Court Opinion

ID: 6083813
Source: CourtListenerOpinion
Date Created: 2022-01-13 19:06:57.390466+00
Date Added: 2024-06-11T08:53:19.151972
License: Public Domain

In an action to recover damages for personal injuries, etc., the defendant appeals from so much of an order of the Supreme Court, Kings County (Hutcherson, J.), dated June 18, 2001, as granted that branch of the plaintiffs’ motion which was pursuant to CPLR 3126 to preclude it from offering any testimony at trial regarding the maintenance, service, or repair of the subject elevator.
Ordered that the order is reversed insofar as appealed from, as a matter of discretion, with costs, and that branch of the plaintiffs’ motion which was pursuant to CPLR 3126 to preclude the defendant from offering any testimony at trial regarding the maintenance, service, or repair of the subject elevator is denied.

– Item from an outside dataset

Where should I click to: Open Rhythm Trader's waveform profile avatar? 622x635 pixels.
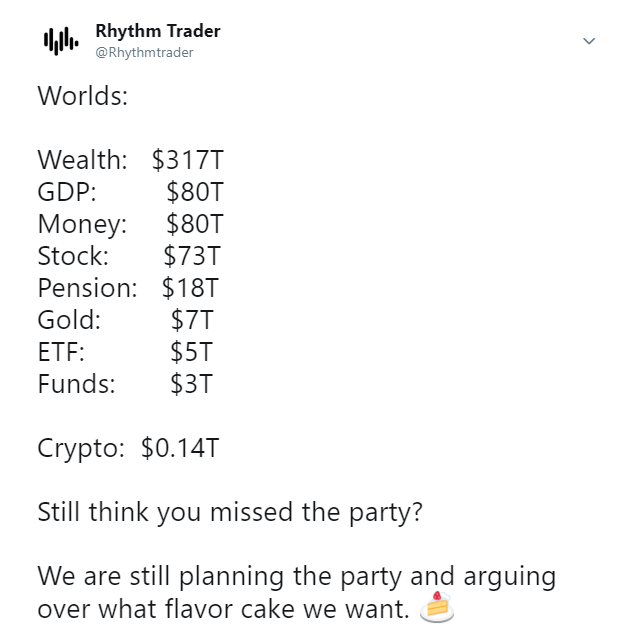[x=61, y=41]
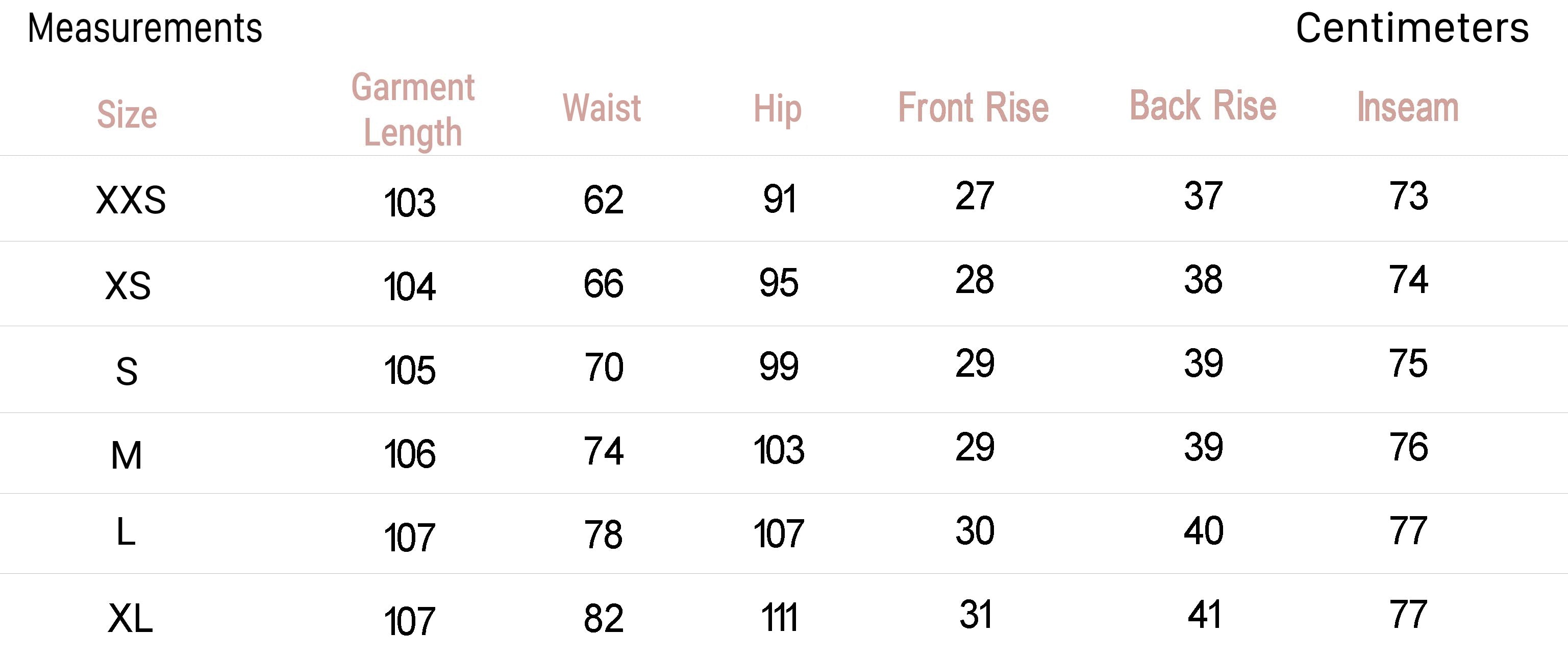Select the XXS size row label
Screen dimensions: 1568x657
[131, 200]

While the nature and degree of the penalty to be imposed on a motion pursuant to CPLR 3126 is a matter of discretion for the court (see Polanco v Duran, 278 AD2d 397), an order of preclusion should only be imposed where the moving party establishes that the failure to disclose is willful, contumacious, or in bad faith (see Scardino v Town of Babylon, 248 AD2d 371). Here, since the plaintiffs did not show that the defendant’s failure to disclose was willful, contumacious, or in bad faith, the Supreme Court improvidently exercised its discretion in precluding the defendant from offering any testimony at trial regarding the maintenance, service, or repair of the subject elevator. Altman, J.P., Smith, Krausman, McGinity and Cozier, JJ., concur.